** BRIEF **
Quote exactly the lines spanning from the top of the data below to the line that contains "Given: Change the", including both.

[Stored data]
******

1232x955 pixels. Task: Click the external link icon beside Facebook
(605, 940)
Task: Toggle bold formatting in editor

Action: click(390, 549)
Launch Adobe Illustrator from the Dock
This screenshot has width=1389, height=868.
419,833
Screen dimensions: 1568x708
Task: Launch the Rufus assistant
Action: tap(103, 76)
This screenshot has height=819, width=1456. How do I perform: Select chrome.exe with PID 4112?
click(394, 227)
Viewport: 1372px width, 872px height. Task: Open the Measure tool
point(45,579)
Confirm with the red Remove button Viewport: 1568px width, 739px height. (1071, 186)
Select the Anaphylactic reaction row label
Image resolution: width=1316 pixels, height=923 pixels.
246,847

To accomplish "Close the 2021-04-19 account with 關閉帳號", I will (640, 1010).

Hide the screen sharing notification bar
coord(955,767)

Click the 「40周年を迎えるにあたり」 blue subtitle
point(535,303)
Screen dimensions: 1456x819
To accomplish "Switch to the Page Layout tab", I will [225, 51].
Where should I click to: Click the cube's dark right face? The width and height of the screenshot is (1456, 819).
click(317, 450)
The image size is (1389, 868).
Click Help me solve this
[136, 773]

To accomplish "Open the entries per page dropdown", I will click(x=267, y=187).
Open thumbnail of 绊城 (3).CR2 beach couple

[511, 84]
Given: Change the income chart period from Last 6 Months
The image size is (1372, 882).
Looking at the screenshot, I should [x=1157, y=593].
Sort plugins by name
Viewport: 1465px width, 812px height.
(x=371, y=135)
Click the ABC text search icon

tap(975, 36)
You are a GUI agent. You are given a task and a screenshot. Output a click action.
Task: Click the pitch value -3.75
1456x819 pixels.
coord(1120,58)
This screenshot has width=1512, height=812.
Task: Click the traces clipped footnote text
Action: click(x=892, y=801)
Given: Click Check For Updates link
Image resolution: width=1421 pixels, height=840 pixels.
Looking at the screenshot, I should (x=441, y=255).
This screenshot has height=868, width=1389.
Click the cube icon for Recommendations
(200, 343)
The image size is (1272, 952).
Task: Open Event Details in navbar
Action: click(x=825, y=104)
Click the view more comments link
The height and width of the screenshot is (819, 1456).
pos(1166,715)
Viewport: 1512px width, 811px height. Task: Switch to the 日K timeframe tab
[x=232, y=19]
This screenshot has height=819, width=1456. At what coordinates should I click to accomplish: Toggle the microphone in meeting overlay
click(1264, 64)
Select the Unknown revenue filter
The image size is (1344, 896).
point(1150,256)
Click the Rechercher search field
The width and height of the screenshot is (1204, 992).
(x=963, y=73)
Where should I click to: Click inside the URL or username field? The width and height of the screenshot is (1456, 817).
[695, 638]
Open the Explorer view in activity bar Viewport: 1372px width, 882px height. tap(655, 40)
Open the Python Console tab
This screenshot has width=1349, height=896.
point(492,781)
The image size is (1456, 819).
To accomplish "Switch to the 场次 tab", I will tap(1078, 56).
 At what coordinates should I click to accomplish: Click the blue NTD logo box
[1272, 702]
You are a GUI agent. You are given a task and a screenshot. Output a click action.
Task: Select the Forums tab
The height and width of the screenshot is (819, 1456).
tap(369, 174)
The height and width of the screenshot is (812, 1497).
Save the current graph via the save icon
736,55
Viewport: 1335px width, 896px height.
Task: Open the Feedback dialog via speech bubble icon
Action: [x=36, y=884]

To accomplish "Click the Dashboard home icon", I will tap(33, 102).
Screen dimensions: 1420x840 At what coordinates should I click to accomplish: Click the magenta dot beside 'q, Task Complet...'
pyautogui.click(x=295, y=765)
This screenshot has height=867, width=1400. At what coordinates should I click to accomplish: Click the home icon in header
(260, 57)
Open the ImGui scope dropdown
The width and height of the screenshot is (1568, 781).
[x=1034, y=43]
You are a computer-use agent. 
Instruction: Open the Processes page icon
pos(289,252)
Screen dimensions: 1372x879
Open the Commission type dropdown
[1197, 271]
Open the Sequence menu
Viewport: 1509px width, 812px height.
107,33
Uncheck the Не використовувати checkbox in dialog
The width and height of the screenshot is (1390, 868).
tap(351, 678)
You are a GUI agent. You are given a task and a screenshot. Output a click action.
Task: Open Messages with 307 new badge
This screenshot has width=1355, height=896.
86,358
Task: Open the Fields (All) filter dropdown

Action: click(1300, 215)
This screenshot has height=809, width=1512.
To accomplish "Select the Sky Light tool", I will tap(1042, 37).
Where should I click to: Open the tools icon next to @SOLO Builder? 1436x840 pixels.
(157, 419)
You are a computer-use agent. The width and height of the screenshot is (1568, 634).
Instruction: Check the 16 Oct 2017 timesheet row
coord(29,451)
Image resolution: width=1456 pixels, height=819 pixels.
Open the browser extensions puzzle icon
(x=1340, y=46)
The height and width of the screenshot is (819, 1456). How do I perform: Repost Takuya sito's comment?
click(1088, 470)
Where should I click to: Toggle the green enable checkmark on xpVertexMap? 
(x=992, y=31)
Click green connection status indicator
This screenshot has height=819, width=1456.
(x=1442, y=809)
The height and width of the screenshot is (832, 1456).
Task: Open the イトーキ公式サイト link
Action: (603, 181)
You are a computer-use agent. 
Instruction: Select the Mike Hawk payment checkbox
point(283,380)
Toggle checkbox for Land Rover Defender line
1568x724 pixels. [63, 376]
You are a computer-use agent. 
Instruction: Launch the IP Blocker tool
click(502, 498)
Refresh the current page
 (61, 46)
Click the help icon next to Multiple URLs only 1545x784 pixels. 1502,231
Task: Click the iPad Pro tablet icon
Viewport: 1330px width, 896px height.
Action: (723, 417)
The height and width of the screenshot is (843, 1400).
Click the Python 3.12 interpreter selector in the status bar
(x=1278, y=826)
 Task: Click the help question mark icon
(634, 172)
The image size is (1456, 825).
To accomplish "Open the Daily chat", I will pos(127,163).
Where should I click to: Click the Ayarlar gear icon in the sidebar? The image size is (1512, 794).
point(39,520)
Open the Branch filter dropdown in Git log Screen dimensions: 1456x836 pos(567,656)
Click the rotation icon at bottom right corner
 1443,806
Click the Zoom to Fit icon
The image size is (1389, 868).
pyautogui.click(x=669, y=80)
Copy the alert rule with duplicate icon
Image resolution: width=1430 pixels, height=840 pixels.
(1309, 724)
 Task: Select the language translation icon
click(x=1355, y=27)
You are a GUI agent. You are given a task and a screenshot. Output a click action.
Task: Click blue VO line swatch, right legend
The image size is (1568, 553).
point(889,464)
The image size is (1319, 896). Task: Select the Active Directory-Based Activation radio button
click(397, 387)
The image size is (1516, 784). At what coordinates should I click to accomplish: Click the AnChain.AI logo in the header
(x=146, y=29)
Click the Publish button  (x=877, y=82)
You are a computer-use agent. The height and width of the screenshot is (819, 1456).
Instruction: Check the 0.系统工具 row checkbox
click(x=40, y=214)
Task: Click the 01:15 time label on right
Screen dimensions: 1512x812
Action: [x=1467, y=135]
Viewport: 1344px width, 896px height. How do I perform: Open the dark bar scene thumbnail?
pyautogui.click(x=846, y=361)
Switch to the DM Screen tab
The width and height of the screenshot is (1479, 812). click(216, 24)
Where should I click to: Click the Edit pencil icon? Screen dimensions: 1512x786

******

** SOLUTION TO THIS EXERCISE **
1232x955 pixels. Task: Click the external link icon beside Facebook
(605, 940)
Task: Toggle bold formatting in editor

Action: click(390, 549)
Launch Adobe Illustrator from the Dock
This screenshot has width=1389, height=868.
419,833
Screen dimensions: 1568x708
Task: Launch the Rufus assistant
Action: tap(103, 76)
This screenshot has height=819, width=1456. How do I perform: Select chrome.exe with PID 4112?
click(394, 227)
Viewport: 1372px width, 872px height. Task: Open the Measure tool
point(45,579)
Confirm with the red Remove button Viewport: 1568px width, 739px height. (1071, 186)
Select the Anaphylactic reaction row label
Image resolution: width=1316 pixels, height=923 pixels.
246,847

To accomplish "Close the 2021-04-19 account with 關閉帳號", I will (640, 1010).

Hide the screen sharing notification bar
coord(955,767)

Click the 「40周年を迎えるにあたり」 blue subtitle
point(535,303)
Screen dimensions: 1456x819
To accomplish "Switch to the Page Layout tab", I will [225, 51].
Where should I click to: Click the cube's dark right face? The width and height of the screenshot is (1456, 819).
click(317, 450)
The image size is (1389, 868).
Click Help me solve this
[136, 773]

To accomplish "Open the entries per page dropdown", I will click(x=267, y=187).
Open thumbnail of 绊城 (3).CR2 beach couple

[511, 84]
Given: Change the income chart period from Last 6 Months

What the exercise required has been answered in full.